Among the entries that follow, some lines contain the word "beside". Show all of them.

(Data listing begins)

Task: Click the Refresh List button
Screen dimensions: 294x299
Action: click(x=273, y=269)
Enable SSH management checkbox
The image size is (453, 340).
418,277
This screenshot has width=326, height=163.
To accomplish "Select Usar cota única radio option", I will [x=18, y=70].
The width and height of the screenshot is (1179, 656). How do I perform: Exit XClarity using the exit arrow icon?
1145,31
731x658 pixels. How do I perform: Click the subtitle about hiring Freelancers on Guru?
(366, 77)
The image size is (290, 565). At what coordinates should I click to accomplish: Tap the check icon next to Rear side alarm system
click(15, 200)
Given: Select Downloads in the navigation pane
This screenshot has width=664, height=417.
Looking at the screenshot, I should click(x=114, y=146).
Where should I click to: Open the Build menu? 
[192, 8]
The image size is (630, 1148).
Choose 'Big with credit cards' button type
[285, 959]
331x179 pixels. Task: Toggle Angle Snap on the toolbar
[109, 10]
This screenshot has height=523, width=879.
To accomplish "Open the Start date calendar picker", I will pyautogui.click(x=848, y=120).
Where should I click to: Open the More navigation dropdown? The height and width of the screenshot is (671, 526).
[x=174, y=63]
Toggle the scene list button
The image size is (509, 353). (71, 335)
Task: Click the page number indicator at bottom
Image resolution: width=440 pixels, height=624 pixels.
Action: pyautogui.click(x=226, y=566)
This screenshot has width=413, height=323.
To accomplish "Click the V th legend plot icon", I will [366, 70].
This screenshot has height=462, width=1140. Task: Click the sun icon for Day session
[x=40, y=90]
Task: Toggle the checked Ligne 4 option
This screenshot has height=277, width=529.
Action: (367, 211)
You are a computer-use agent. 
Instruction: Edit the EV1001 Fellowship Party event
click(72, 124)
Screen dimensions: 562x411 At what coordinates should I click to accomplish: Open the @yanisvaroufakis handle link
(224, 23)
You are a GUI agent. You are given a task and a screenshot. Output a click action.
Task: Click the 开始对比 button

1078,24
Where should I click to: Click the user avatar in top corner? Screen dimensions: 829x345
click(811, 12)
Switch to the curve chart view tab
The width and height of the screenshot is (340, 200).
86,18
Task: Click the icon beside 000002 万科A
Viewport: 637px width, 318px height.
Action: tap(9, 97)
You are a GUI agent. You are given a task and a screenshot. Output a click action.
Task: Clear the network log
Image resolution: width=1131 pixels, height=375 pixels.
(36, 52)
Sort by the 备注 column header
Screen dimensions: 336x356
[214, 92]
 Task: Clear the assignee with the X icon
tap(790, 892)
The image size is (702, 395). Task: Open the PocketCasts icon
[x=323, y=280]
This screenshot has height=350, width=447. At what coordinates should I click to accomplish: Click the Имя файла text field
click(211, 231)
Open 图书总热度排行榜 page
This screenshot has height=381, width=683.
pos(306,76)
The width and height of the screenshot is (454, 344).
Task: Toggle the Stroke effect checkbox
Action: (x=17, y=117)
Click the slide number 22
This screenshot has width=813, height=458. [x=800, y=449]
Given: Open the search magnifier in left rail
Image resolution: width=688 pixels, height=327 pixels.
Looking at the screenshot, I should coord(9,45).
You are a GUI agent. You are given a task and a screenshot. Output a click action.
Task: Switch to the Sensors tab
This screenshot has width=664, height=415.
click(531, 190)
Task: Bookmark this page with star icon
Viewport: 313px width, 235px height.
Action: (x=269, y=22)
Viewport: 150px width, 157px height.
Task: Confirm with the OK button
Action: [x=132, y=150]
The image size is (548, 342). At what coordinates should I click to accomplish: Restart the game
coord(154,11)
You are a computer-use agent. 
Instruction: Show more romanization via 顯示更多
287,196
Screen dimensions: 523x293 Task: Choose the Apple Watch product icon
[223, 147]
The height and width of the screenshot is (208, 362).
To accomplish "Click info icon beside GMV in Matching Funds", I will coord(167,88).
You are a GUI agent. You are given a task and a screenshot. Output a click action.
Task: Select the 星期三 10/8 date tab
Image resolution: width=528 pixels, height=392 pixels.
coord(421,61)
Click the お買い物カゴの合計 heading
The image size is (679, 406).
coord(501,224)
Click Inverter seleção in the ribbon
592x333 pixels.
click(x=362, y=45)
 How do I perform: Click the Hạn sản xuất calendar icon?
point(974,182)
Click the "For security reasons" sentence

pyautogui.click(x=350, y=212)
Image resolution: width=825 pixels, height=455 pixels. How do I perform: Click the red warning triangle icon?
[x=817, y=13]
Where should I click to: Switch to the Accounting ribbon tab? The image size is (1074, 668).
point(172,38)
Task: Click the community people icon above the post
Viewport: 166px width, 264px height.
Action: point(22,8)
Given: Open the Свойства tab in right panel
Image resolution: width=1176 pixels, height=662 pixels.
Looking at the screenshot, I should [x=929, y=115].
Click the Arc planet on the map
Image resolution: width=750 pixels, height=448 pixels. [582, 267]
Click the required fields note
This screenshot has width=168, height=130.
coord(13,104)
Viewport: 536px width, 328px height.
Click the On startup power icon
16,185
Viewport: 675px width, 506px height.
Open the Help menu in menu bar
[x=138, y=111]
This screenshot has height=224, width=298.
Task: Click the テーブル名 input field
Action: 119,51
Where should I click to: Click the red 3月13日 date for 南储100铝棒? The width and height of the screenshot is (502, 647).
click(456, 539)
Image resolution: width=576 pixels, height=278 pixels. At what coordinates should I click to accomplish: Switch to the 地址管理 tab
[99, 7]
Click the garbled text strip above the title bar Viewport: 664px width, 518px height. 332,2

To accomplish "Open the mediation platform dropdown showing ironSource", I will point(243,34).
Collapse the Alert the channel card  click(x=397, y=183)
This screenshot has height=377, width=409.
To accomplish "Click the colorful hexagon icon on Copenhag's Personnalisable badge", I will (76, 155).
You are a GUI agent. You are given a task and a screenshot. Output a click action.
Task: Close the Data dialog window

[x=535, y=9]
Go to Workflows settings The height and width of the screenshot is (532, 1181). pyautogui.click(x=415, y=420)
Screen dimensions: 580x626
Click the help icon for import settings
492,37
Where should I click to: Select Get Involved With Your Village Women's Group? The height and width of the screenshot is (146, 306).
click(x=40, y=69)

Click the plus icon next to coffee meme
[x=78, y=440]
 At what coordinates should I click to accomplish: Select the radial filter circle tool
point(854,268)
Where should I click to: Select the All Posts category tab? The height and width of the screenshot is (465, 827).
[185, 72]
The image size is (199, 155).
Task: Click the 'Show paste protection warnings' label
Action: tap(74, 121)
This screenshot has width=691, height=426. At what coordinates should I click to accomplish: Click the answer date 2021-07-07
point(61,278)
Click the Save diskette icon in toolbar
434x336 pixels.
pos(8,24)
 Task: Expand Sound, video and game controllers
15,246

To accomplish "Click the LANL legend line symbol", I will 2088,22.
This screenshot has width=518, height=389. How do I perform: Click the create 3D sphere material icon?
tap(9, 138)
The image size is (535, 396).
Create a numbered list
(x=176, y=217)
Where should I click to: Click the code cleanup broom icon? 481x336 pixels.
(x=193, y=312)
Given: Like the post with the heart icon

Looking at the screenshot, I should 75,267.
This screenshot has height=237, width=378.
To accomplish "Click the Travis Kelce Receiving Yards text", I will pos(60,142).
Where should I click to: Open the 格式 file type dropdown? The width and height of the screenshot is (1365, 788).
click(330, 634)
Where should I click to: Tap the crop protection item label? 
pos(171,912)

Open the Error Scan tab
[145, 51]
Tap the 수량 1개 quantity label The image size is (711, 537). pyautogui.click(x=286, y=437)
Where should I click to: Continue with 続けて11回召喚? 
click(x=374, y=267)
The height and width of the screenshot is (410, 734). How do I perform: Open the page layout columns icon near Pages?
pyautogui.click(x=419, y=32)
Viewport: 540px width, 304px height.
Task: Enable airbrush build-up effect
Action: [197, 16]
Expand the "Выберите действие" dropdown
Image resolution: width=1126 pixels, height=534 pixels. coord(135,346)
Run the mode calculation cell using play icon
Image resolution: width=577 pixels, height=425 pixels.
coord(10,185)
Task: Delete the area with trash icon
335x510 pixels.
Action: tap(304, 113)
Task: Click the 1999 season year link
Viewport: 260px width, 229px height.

(Data listing ends)

Task solution
Task: Click the icon beside 000002 万科A
To accomplish "Click info icon beside GMV in Matching Funds", I will coord(167,88).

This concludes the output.